Sunday, January 30, 2022

Understanding Why COVID Vaccines Disappointed

 

Clearly COVID vaccines have been a disappointment.  When we first heard the announcement that there were vaccines that were 90% effective, we could hope the pandemic would finally be over and we could go back to normal.  It was actually fairly predictable that there would be new variants that would be vaccine resistant.  That is a routine occurrence with corona viruses and is the reason to get annual flu shots.  But the vaccine companies said if a new variant came about, they could simply plug in the new protein spike.

Well, it hasn't turned out that way.  It turns out that the protection from COVID vaccines wanes quickly and that new variants spread faster than companies can modify the vaccine and get it out.  What went wrong?

Possibly because normally the full test phase takes five years, but COVID vaccines were approved in less than one.  Moderna developed its vaccine within two days of receiving the virus sequence.  The delay was in testing.  By giving emergency use and cutting short the testing, we allowed a vaccine that we had limited knowledge about over the long run.  

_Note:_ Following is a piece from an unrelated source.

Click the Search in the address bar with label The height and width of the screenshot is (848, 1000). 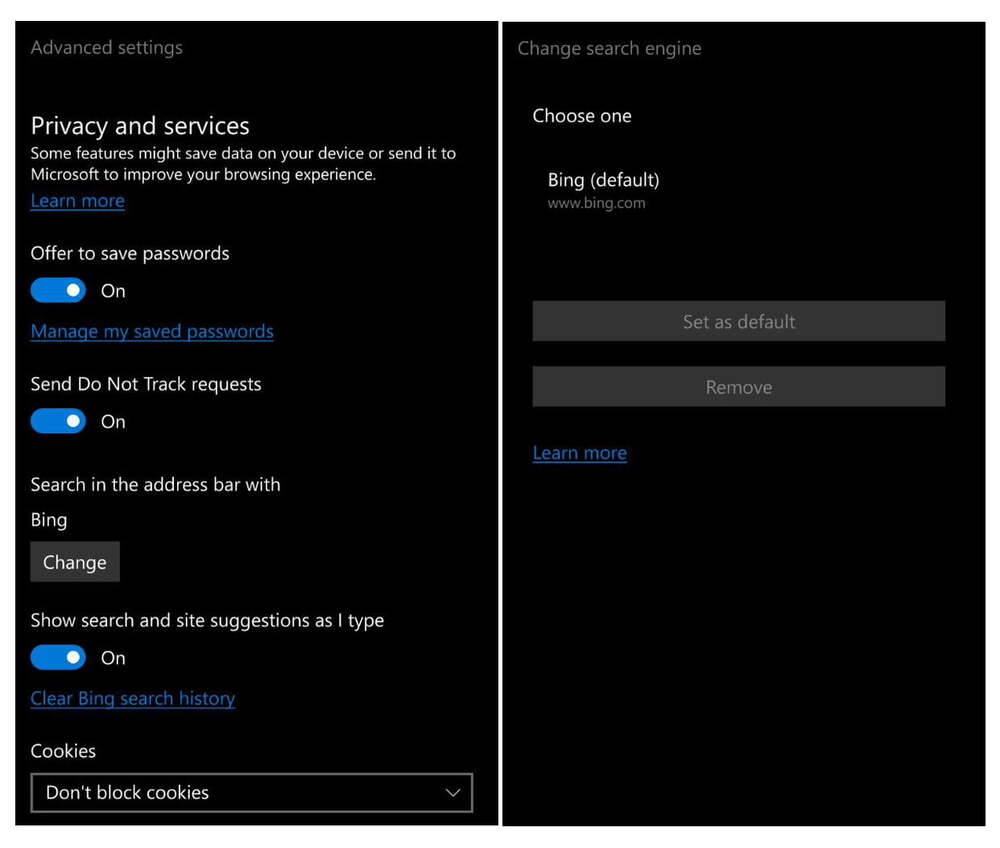(x=155, y=484)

This is not a criticism. On the contrary, given that the choices were approving a vaccine before we fully understood it and allowing the pandemic to continue without a vaccine, early approval was clearly the better choice.  But there were tradeoffs at work, and one such tradeoff was that we authorized the vaccine before working out the sort of bugs that would have been worked out with a longer trial period.

If trials had continued for five years, the vaccine manufacturers would have realized that immunity starts waning fast after 5-6 months and requires a booster.  They would, no doubt, have learned how long booster-driven immunity lasts and how often later boosters are required.  And when the announcement came out that drug manufacturers had a vaccine that was effective, but required six-month boosters, everyone would have known about its limitations in advance and not felt angry or betrayed when the vaccine turned out to have a limited duration.

Of course, we would also have had to face delta, omicron, and who knows what else without the benefit of a vaccine.